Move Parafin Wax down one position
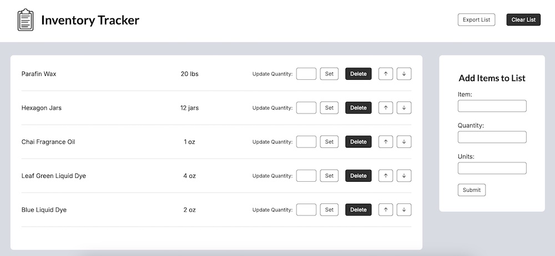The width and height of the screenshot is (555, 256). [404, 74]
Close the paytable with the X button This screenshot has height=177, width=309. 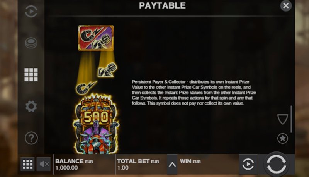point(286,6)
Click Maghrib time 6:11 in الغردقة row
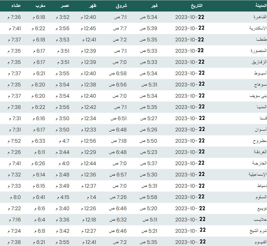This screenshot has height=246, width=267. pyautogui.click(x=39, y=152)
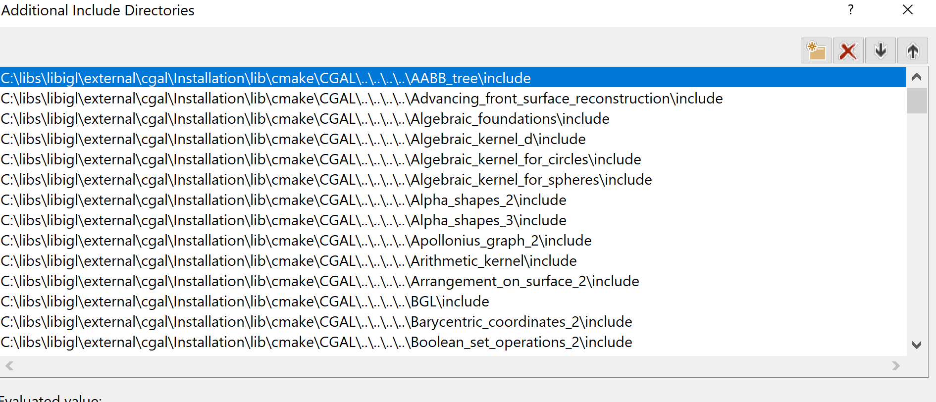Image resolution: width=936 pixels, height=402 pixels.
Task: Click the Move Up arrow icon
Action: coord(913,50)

---+---

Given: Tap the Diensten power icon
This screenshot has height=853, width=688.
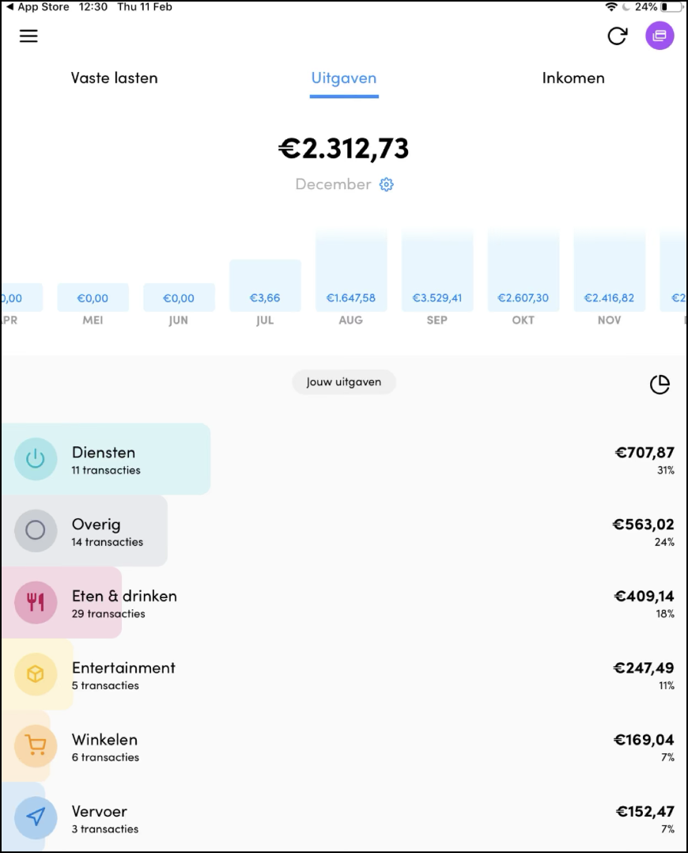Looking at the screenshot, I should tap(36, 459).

---+---

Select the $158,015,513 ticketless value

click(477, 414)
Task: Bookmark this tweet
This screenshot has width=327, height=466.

---+---

Out of the data above, transcribe exactly and only the lines starting with the line that has "Task: Bookmark this tweet" and going on through the line that has "This screenshot has width=327, height=466.", both included.

Task: Bookmark this tweet
This screenshot has width=327, height=466.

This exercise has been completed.